How can you possibly, in good faith, claim "systemic computer-centric bias" regarding my suggestion of a general RPG article that gives a plain, sourced, and equal treatment of all the commonly understood games known as RPGs, noting the key similarities among them all according to dictionary definitions of RPG and delineating main types based on the rules, players, and media/equipment used, including sourced pros and cons of each, linking to main articles on each? [split]
Wikipedia's systemic computer-centric bias is well known and recognised. See Wikipedia:Systemic bias#Systemic bias of Wikipedia. Percy Snoodle (talk)
How can you possibly, in good faith, claim a lack of bias in a collection of articles and naming conventions that many have noted as confusing and opinionated and all seem to be designed for the sole purpose of making an argument about why RPG video games aren't really RPGs? [split]
They may seem that way to you; but that's because you've misunderstood them. I fully accept that that means they are unclear, and would like to work with you to make them clearer. Percy Snoodle (talk)
How can you claim good faith at all when you even made edits to the RPG video games article that inserted directly into the introduction a discussion of why tabletop RPGs are real RPGs and RPG video games are not; they just co-opted the term; despite your source not really supporting that fact? [split]
Again, you've mistaken precision for opinion; let's work together to make it clear what the article means. Percy Snoodle (talk)
Are you aware that several users on this page and talk pages of other articles have noted your very apparent bias on this matter, and none but you have suggested any bias on my part? Are you aware that more than one user has plainly stated that your sources do not support the facts you've cited them as supporting?

--The Yar (talk) 01:53, 10 July 2009 (UTC)

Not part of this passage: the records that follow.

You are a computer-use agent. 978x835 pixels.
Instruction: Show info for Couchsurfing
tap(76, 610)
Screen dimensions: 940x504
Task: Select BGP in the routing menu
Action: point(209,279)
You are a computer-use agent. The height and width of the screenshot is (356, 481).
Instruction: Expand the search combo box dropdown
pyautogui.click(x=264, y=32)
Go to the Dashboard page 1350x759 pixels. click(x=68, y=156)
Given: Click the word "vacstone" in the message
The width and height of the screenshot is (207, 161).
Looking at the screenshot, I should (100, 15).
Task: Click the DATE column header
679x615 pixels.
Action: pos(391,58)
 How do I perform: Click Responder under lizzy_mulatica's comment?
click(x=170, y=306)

That sort of claim is made all the time; I could just as easily assert that "several users" have noticed your bias and "more than one user" has contradicted you; but without some evidence to back it up, it just sounds like someone trying to "play the system". Rather than question each other's motives, let's try to stick to working to improve the articles. Percy Snoodle (talk) 08:09, 10 July 2009 (UTC)

I'll address your points here in turn instead of in-line:

  • Just look on the talk pages on the articles in question. I'm not making some spurious claim here - concerns of your bias in this matter are quite evident. All responses to my suggestion, save yours, have been positive.

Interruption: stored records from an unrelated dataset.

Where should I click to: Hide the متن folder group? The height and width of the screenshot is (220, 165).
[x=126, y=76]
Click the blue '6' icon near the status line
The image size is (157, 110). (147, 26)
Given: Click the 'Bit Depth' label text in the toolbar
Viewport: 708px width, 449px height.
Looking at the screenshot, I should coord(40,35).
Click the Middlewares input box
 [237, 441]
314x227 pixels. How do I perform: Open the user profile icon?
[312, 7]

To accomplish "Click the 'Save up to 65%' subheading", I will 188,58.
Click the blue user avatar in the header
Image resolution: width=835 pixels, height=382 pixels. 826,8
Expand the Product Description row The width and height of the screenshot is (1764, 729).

    • You're still talking in generalities: "the articles in question", "All responses". Yes, you're not the first to come to wikipedia and misinterpret what it says; but that just means there's all the more reason to work to improve matters by making the page clearer; it's not a reason to tear down the existing, sourced work. Percy Snoodle (talk)
  • Linking WP's article on systemic bias did not address my issue at all. I am in no way suggesting a computer-centric view of anything. I am specifically seeking to remove a confusing bias that exists not only in your edits but in the entire structure and naming of articles on this subject.

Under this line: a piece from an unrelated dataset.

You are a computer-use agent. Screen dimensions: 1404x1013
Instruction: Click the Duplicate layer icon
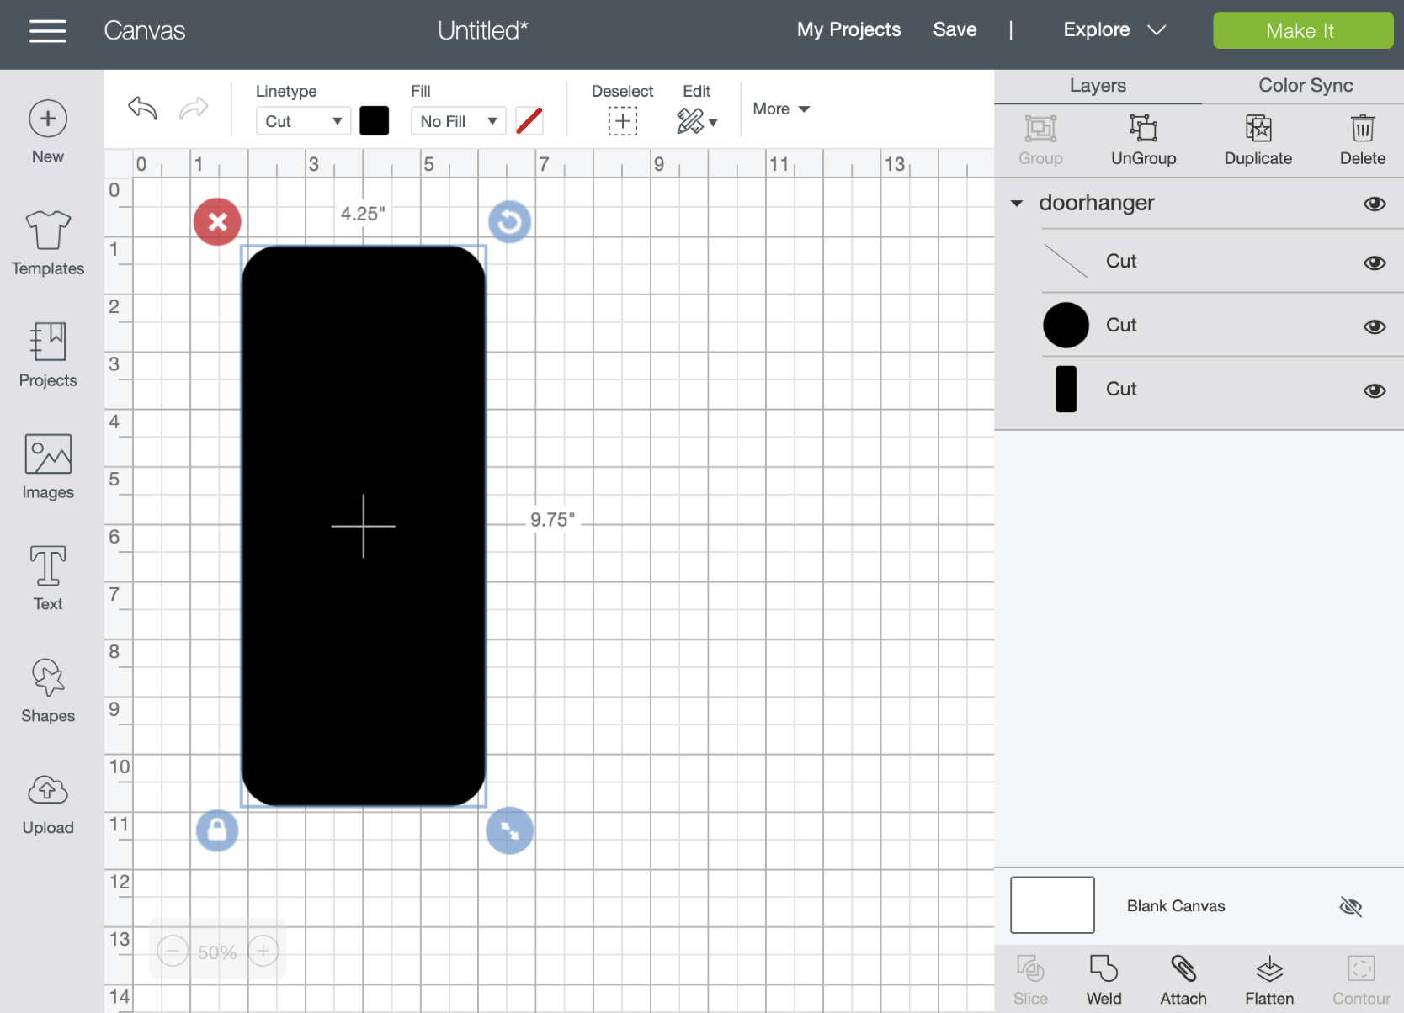[1258, 141]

    • You may not see it, but through your continued use of 'role-playing' in a video-game context, you've fallen foul of the wikipedia's systemic bias in this matter. Let's face it: everyone who comes here must be using a computer. So, they're more likely to be seeing things from a computer-user's mindset. If the edits and the structure is confusing, or suggestive of bias, let's work to improve that, rather than applying a known bias. Percy Snoodle (talk)
  • The cites I provided from the Adams source were from the point-of-view of traditional tabletop RPGs; they were everything that chapter was about leading up to the cites I gave. The first chapter of that book is a transcript and recap of a tabletop RPG experience and then goes into detail on tabletop RPGs. [split]
    • The title of the book is "Programming Role Playing Games with DirectX" - pretty clearly, the book is talking from a video game perspective. Percy Snoodle (talk)
  • However, I don't understand upon what grounds you feel that there is a burden here to provide a source that speaks from a particular POV. [split]
    • There's a burden to avoid systemic bias. That means interpreting each source based on its provenance. Your source is a video game source, so it should be interpreted as talking from a video game perspective. Percy Snoodle (talk)
  • Why did I even need to provide you a tabletop RPG POV source that talks about role-playing in video games?
    • You needn't - we have several already. However, none back up your position. Percy Snoodle (talk)
  • When I say "pretending in real life" I mean that using your body and voice to pretend to be the character instead of you being you and controlling a character in your and fellow players' imaginations. Your sources describe the "I open the window" style of role-playing as the usual form, which is first-person command (like a role-playing video game), but not in-character portrayal.
    • "body" would be specifically LARP; and "voice" would exclude online RPGs. I think you may have confused what you can see with what is actually happening. In a role-playing game, you could say "I open the window" to indicate that your character has decided to open the window. In a video game, you press a button to tell the computer to have the avatar open a window, because opening the window helps you to win the game. I don't mean to say that you'll never do the latter in an RPG; there are usually elements of both styles of play. But the former style isn't something a video game can recognise, so video games play to their strengths by building a game experience out of the latter. Percy Snoodle (talk)
  • More than once now you've suggested that there need be some voice or personality which exists in the game and says to the player, "no, your character wouldn't do that" or else it isn't an RPG. [split]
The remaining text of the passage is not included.